Well, are you paying fees to keep accounts open at both places? If there's no fees and you're not paying any interest then I can't think of any other disadvantages to keeping both open. 

I would also ask what was so advantageous for you to have moved most of your money to another place?


----------



## andrewf (Mar 1, 2010)

I didn't know you could use bill payment to transfer money to other private bank accounts. Does this work at every bank?


----------



## NorthernRaven (Aug 4, 2010)

ChrisR was referring to TD Waterhouse, a brokerage account. I know when I set up at TDW, I was able to set up my brokerage account as a bill payee in the BMO system and transfer some initial funding that way. I'm pretty sure you can't set up a regular bank account as the destination, but once it is in the Waterhouse account you can use TD's own transfer tools to move it to chequing or savings.

I'm not sure what feature of Coast CU would be compelling enough to keep a setup there if TD is the primary. TD has terrible savings accounts (0.5% Everyday, or 1.25% High Interest with $5 transactions), but the solution for that is to link up with a high-interest online institution.


----------



## Wolfkrieg (Jul 24, 2011)

I talked to a rep from both banks and they said it wasn't possible to transfer money from my credit union straight to TD. Which is why I had to physically go into CC and pull a big amount of money out and walk to TD and transfer it there. Which was a long and inconvenient procedure including them exchanging phone calls and bringing managers out to make sure I wasn't scamming them and all that good stuff. If I can transfer from CC straight to my brokerage I would have no need to make this thread. I will look into this a bit more ..


----------



## the-royal-mail (Dec 11, 2009)

Ah yes, I encountered those same issues recently when I wanted to gift some money to a family member. In the end I had to pay $6.50 for a physical bank draft, purchased in person and then physically walk it to the destination bank, stand in line again etc. I hate how they make it so inconvenient and cumbersome for individuals to move money around amongst themselves.


----------



## NorthernRaven (Aug 4, 2010)

the-royal-mail said:


> Ah yes, I encountered those same issues recently when I wanted to gift some money to a family member. In the end I had to pay $6.50 for a physical bank draft, purchased in person and then physically walk it to the destination bank, stand in line again etc. I hate how they make it so inconvenient and cumbersome for individuals to move money around amongst themselves.

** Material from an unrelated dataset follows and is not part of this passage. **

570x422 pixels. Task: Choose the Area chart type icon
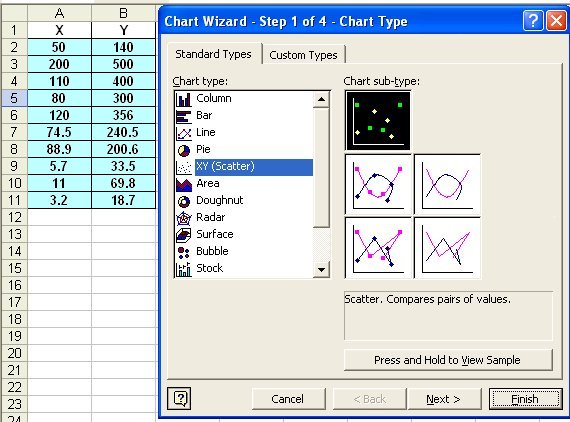184,184
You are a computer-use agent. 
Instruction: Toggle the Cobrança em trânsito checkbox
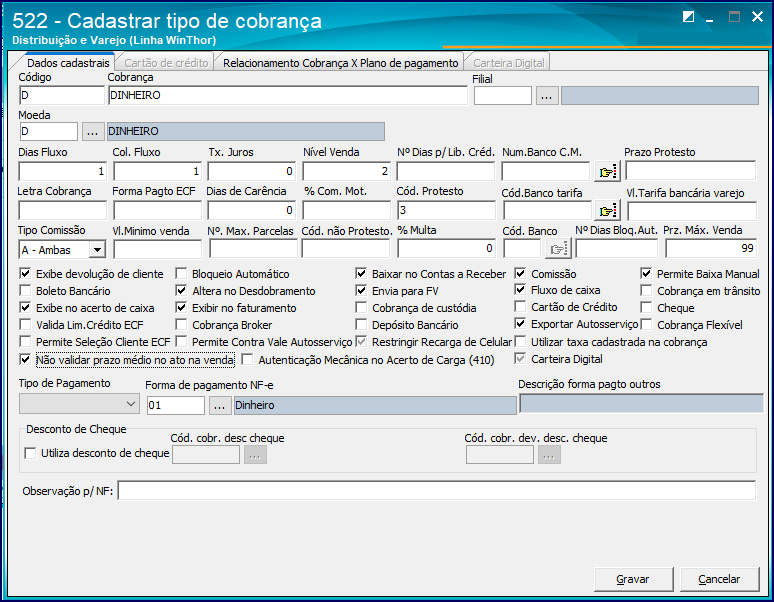click(646, 291)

If you and the recipient are on-line types, there's the Interac e-mail transfer. Most banks charge around $1.50 for this, and some (BMO) include one or two free per month in some chequing plans.

Writing a cheque from your end wasn't an option in this case?


----------



## the-royal-mail (Dec 11, 2009)

That doesn't work if one side isn't online. And if the recipient needs a large sum of money fast, the hold associated with awaiting cheque clearance wouldn't have worked.

Paypal perfected this years ago (but with ripoff fees), I don't understand why banks don't open up their system and make it more flexible for all.


----------



## Dave (Apr 5, 2009)

I have a similar setup: big bank account and credit union.

I learend that big banks as BMO do not accept a credit union as a payee. However, I have found a way around by setting the credit union as one of my bank accounts to which I can transfer money with ING. Since I use ING Thrive as my primary chequing account, money from and to the credit union can be directly transferred. I keeep my BMO account open just for the USD credit card and I transfer US$ to them from ING.

Dave


----------



## ChrisR (Jul 13, 2009)

Wolfkrieg said:


> I talked to a rep from both banks and they said it wasn't possible to transfer money from my credit union straight to TD. Which is why I had to physically go into CC and pull a big amount of money out and walk to TD and transfer it there. Which was a long and inconvenient procedure including them exchanging phone calls and bringing managers out to make sure I wasn't scamming them and all that good stuff. If I can transfer from CC straight to my brokerage I would have no need to make this thread. I will look into this a bit more ..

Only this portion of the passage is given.